Based on these findings, the researchers concluded, "Elevated levels of fibrinogen and CRP were strong and independent predictors of 5-year mortality risk. Fibrinogen and CRP remained independently associated with higher odds of death regardless of the degree of immunosuppression."

These findings suggest "an important role for inflammation in mortality beyond demographic, cardiovascular, and HIV-related factors," they continued, and "inflammation remains an important factor even in those with relatively preserved CD4 cells."

Uganda Study

Turning to a resource-limited setting, Peter Hunt from the University of California at San Francisco and colleagues assessed the effect of immune activation among 500 people starting ART in the Uganda AIDS Rural Treatment Outcomes (UARTO) study.

In contrast with FRAM participants, this group had an average age of 34 years, about 70% were women, and the median CD4 count was much lower at 133 cells/mm3. Results were compared with those from an ongoing San Francisco cohort, but the 2 groups were not well matched with regard to either demographics or HIV disease status.
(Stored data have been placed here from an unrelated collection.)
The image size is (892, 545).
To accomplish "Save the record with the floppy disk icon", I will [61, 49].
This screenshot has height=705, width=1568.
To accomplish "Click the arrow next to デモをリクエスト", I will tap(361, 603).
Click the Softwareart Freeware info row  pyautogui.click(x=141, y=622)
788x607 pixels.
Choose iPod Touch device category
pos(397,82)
  • Overall, Ugandan participants had a higher level of CD8 T-cell activation, as indicated by CD38+HLA-DR+ markers, than the San Francisco cohort.
  • CD8 cell activation declined after starting ART, but remained elevated relative to the San Francisco group, even after adjusting for CD4 count.
  • Greater immune activation at baseline was associated with slower CD4 cell recovery after starting ART, despite good viral suppression.
  • Individuals with greater CD8 T-cell activation before starting treatment had a significantly shorter average duration of survival.

"HIV positive Ugandans have higher CD8 activation levels that HIV positive San Franciscans both before and during suppressive ART," the researchers stated, adding that it was unclear whether the difference could be explained by genetic factors, viral factors, or concurrent infections.
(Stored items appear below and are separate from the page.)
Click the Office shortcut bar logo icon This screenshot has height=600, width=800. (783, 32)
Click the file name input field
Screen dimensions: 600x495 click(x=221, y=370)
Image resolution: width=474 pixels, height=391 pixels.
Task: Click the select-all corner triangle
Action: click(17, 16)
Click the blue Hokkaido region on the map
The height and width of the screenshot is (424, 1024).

"High pre-therapy CD8 activation predicts poor CD4 recovery during suppressive ART in HIV positive Ugandans," they continued, demonstrating that immune activation is "an important determinant of CD4 recovery even in resource-limited settings with prevalent coinfections."

Finally, they concluded, "Persistently high CD8 activation during ART-mediated viral suppression predicts earlier mortality, independent of CD4 count."

Related Research

In 2 other studies presented at the conference, researchers also reported links between inflammation or immune activation and mortality. Investigators with the INSIGHT collaboration found that participants in the FIRST study who had elevated baseline levels of CRP and the fibrosis biomarker hyaluronic acid were more likely to progress to AIDS, develop immune reconstitution inflammatory syndrome, or die within the first month after starting ART.
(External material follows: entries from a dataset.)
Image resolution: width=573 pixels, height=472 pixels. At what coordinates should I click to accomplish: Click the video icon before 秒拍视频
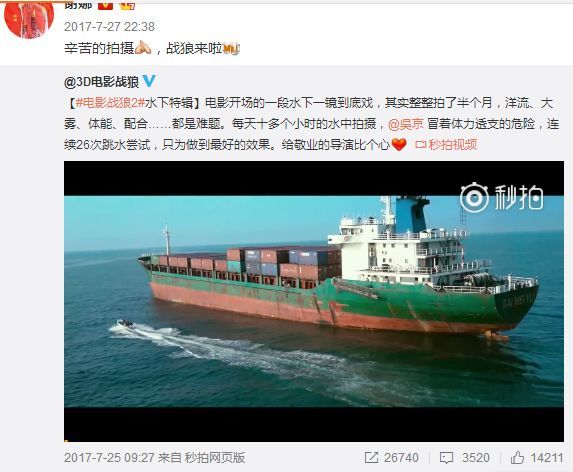pos(421,145)

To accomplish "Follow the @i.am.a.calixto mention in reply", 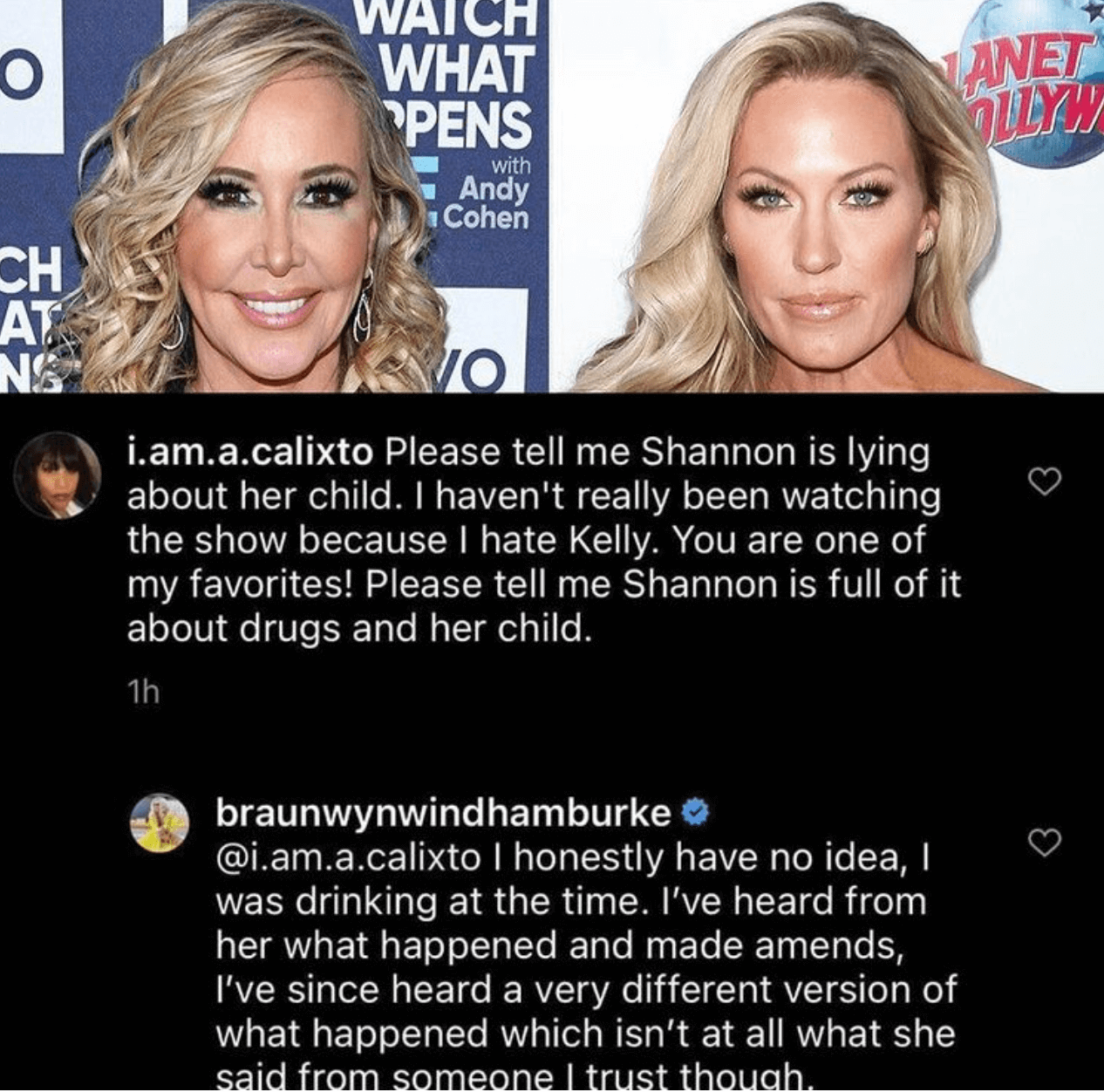I will point(347,858).
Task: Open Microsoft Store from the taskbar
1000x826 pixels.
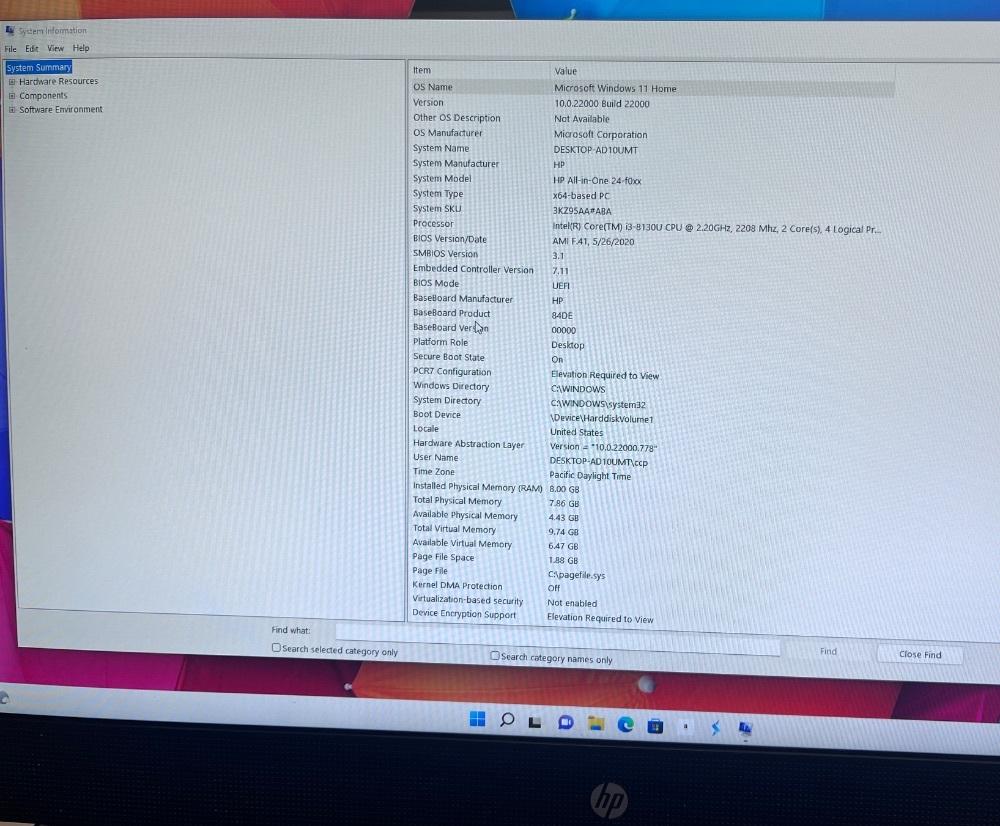Action: click(x=655, y=725)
In the large SMART treatment interruption trial, elevated levels of the pro-inflammatory cytokine interleukin 6 (IL-6) and the coagulation biomarker D-dimer predicted a higher risk of non-AIDS death among HIV/HCV coinfected patients with impaired liver function, as indicated by elevated hyaluronic acid.

Taken together, these findings add to the evidence that inflammation and excess immune activation increase the risk of adverse outcomes among people with HIV despite suppressive ART, underlining the need for anti-inflammatory therapies.

FRAM Study: University of California, San Francisco, CA; San Francisco Veterans Affairs Medical Center, San Francisco, CA; Stanford University, Stanford, CA; University of California, San Diego, CA.

Uganda Study: Univ of California, San Francisco, CA; Joint Clinical Research Center, Kampala, Uganda; Massachusetts General Hosp, Harvard University, Boston, MA; Mbarara Univ of Sci and Tech, Uganda; California Dept of Public Health, Richmond, CA.



P Tien, A Choi, A Zolopa, and others. Inflammation and Mortality in HIV-infected Adults: Analysis of the FRAM Study Cohort. 17th Conference on Retroviruses and Opportunistic Infections (CROI 2010). San Francisco. February 16-19, 2010. Abstract 725.

P Hunt, J Martin, I Ssewanyana, and others. Impact of CD8+ T Cell Activation on CD4+ T Cell Recovery and Mortality in HIV-infected Ugandans Initiating ART. 17th Conference on Retroviruses and Opportunistic Infections (CROI 2010). San Francisco. February 16-19, 2010. (Abstract 306).